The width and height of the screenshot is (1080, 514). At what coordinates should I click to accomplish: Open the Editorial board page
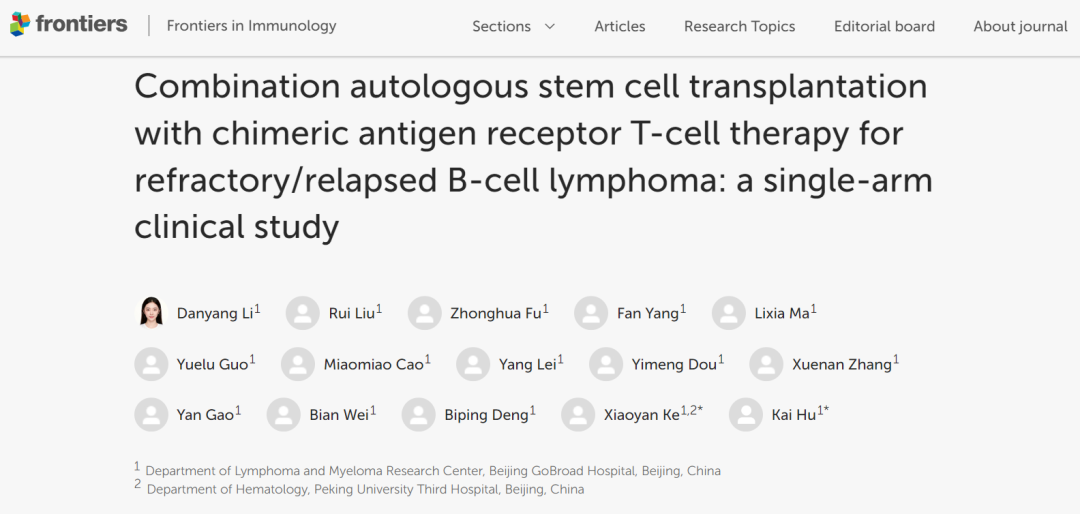[884, 27]
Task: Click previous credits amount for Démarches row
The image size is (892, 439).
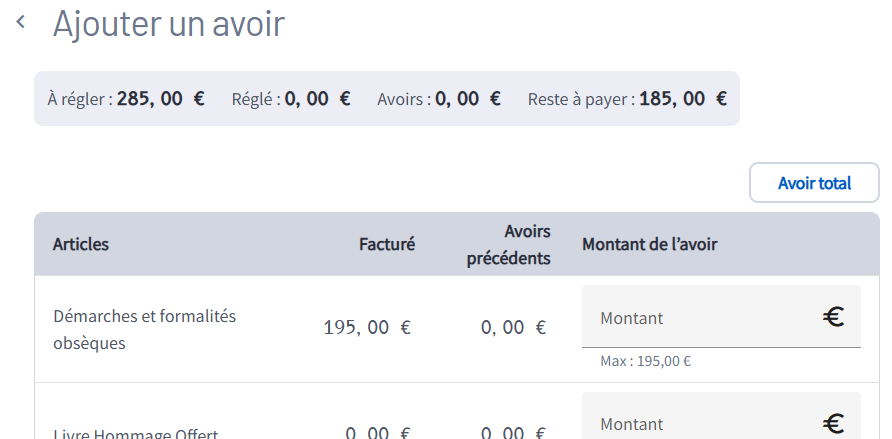Action: point(513,327)
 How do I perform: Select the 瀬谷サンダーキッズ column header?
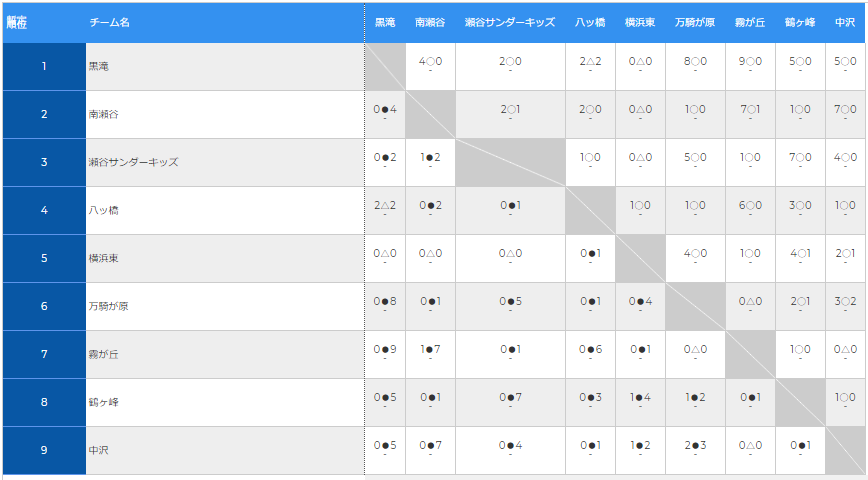[510, 22]
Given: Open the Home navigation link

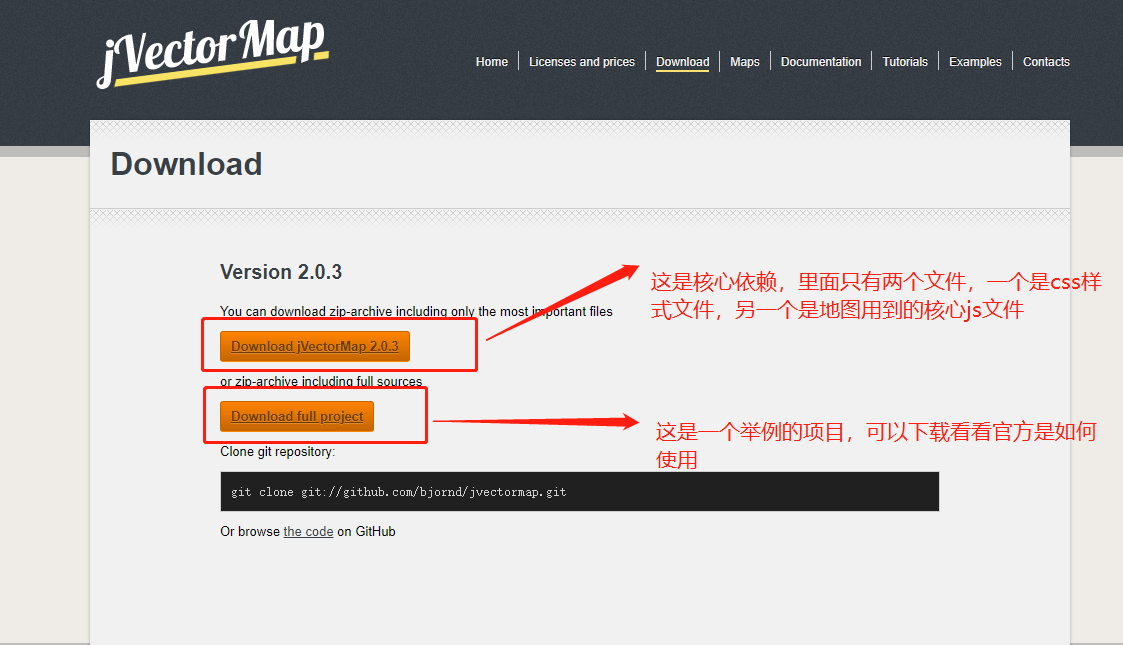Looking at the screenshot, I should [491, 61].
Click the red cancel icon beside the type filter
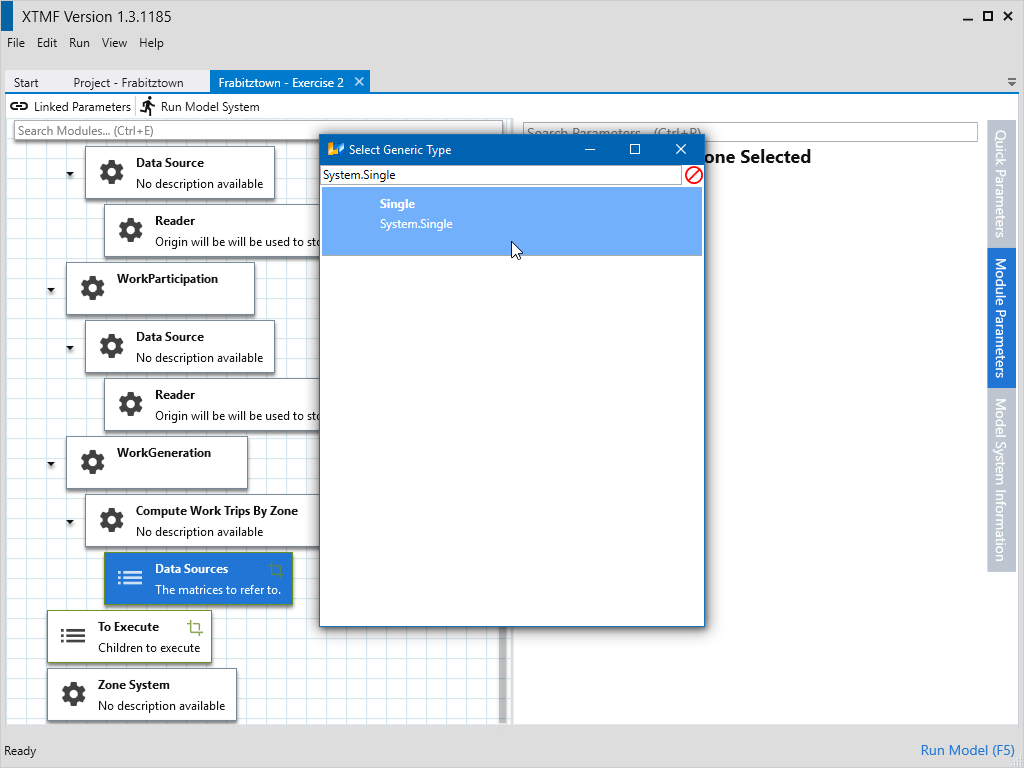The width and height of the screenshot is (1024, 768). pos(693,175)
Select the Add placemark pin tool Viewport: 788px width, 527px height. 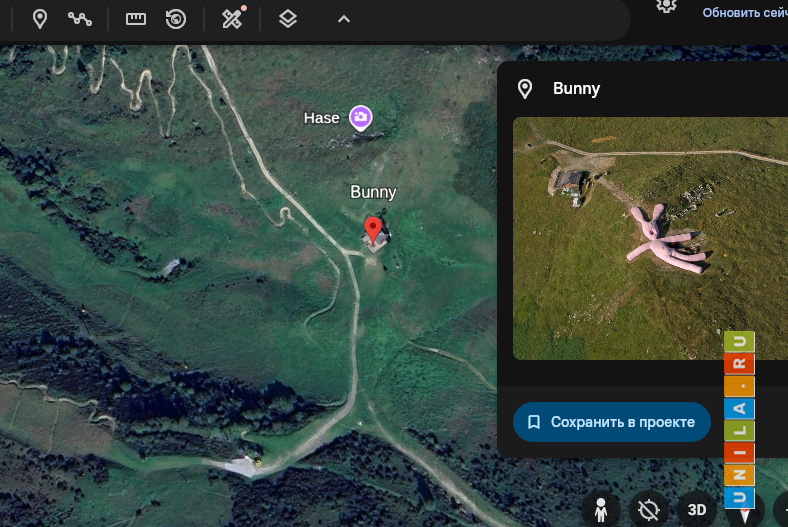[40, 19]
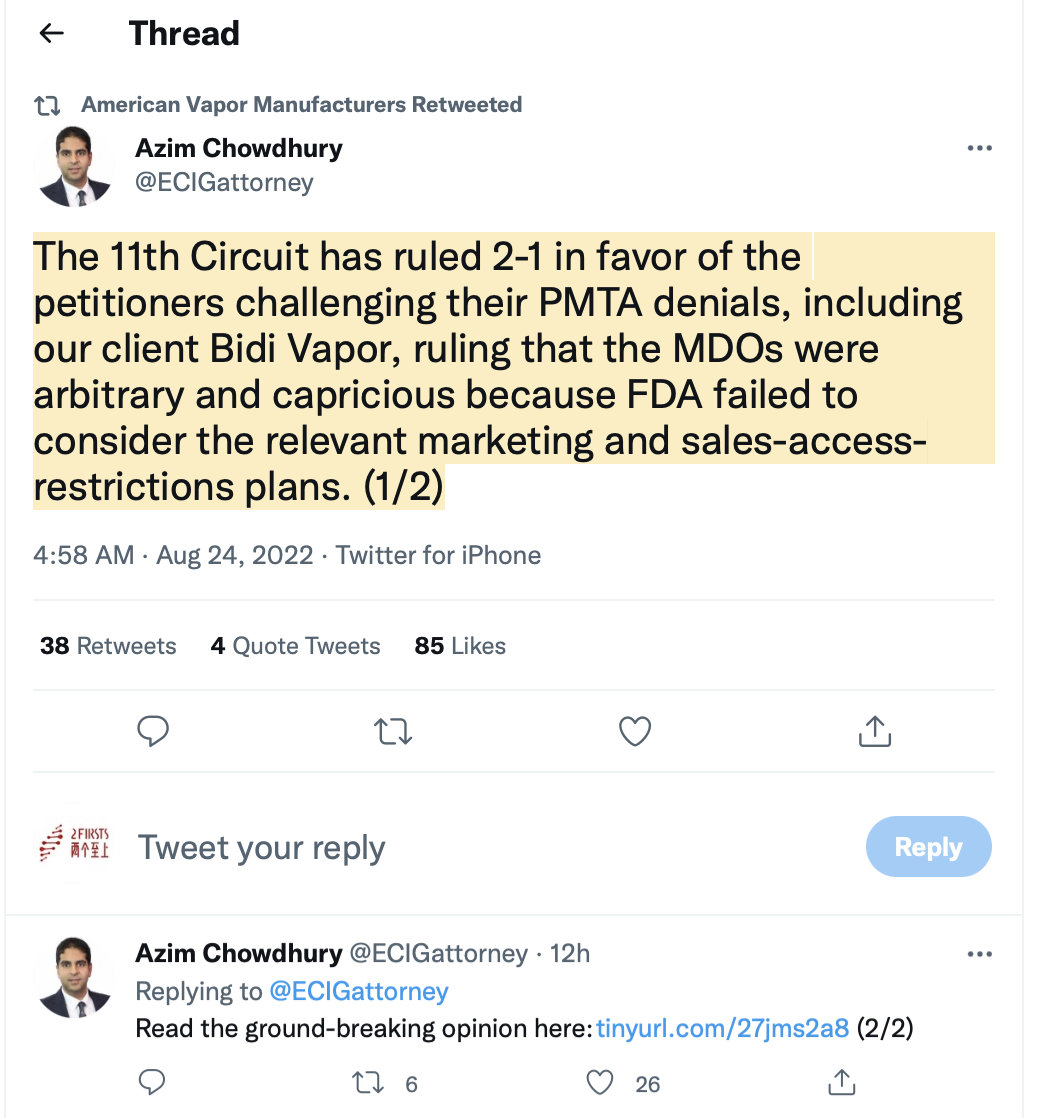The image size is (1058, 1118).
Task: Open more options on the reply tweet
Action: pyautogui.click(x=979, y=955)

- _Task description_
Rewrite the listing from the line with "Click the red" to the line with "The width and height of the screenshot is (1024, 768).", replacing "cancel icon" with "close icon" and keeping everything else unchanged. Leave the pictures out.

- _Final result_
Click the red close icon beside the type filter
The width and height of the screenshot is (1024, 768). pos(693,175)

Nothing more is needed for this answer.